NPM-labeling fluorescence assay

The NPM-labeling fluorescence assay was carried out following the method described previously.¹⁰ Standard curves spanning 0 nM to 20 µM were prepared for N-acetyl-L-cysteine (Sigma-Aldrich, Cat# A7250), β-Lactoglobulin A from bovine milk (Sigma, Cat# L7880) and BSA (Sigma-Aldrich, Cat# A3059) in degassed 6 M Guanidine-HCl, phosphate-buffered saline (PBS) pH 7.4. The concentration of the protein samples was adjusted to 8 μM (~170 μg mAb in 150 μL) with degassed 6 M Guanidine-HCl, PBS pH 7.4 so that the expected free sulfhydryl concentration would be between 0.6 and 20 μM. A 0.5 mM NPM (Sigma-Aldrich, Cat# P7908) solution was prepared in DMSO. Ten microliters of 0.5 mM NPM was incubated with 50 µL standard or sample in a black half-area 96-well plate (Corning) at room temperature for 2 h.

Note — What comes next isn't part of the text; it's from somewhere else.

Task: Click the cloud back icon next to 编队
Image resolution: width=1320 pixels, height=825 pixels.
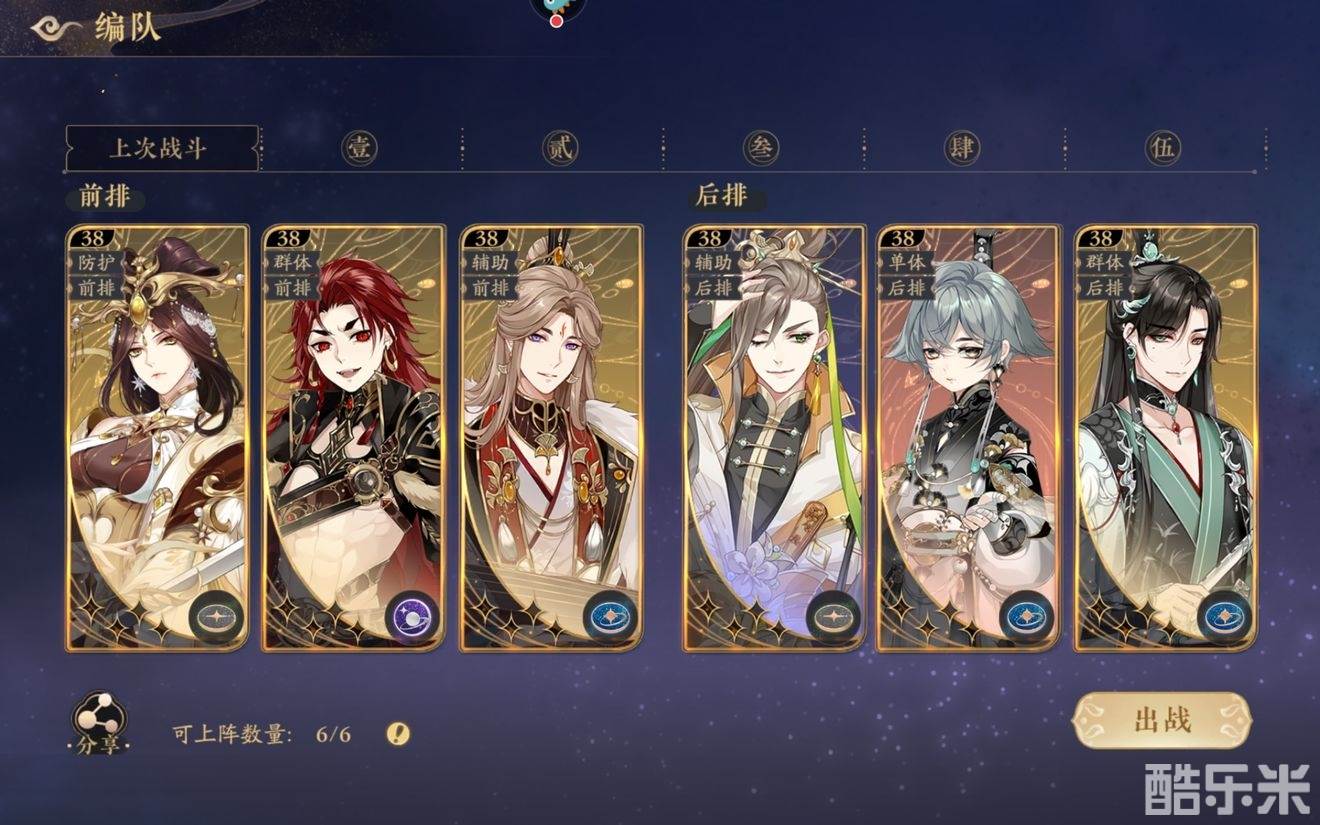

The incubation was halted by the addition of 10 µL 100 mM HCl. For one replicate of each standard curve, 8 µL of 10 mg/mL pepsin in ddH₂O (Sigma-Aldrich, Cat# P7012) was added to each well and incubated at room temperature for 30 min. Fluorescence was read with an Infinite M200 Pro variable wavelength fluorescence detector (TECAN, Männerdorf, Switzerland) using an excitation wavelength of 330 nm and an emission wavelength of 376 nm.